Please repeat exactly the lines below from the line with "666x644 pixels." to the line with "the voter avatar", including both, and leave out every picture.

## MATERIAL FOR THIS TASK
== Segment start ==

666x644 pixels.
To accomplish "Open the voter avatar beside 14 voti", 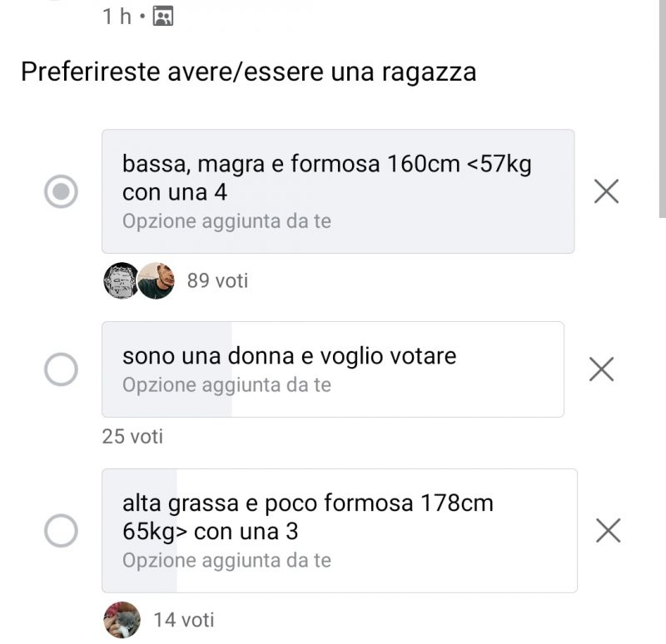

== Segment end ==
== Segment start ==

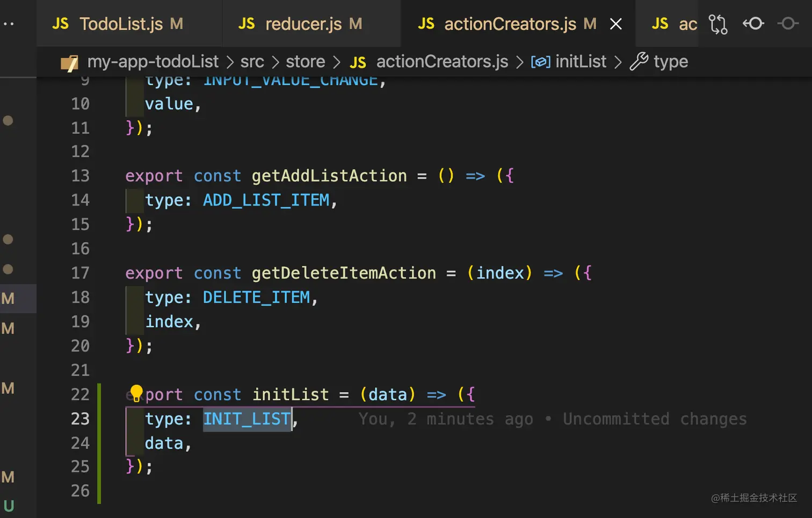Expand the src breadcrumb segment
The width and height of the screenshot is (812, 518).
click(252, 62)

== Segment end ==
== Segment start ==

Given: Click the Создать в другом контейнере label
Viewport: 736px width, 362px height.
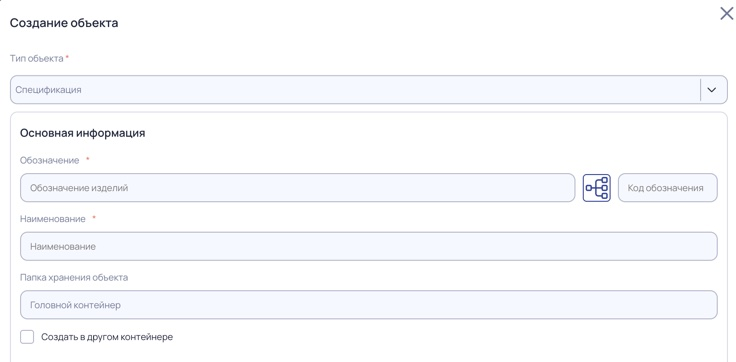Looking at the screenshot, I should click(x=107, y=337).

== Segment end ==

## ANSWER TO THE EXERCISE
666x644 pixels.
To accomplish "Open the voter avatar beside 14 voti", 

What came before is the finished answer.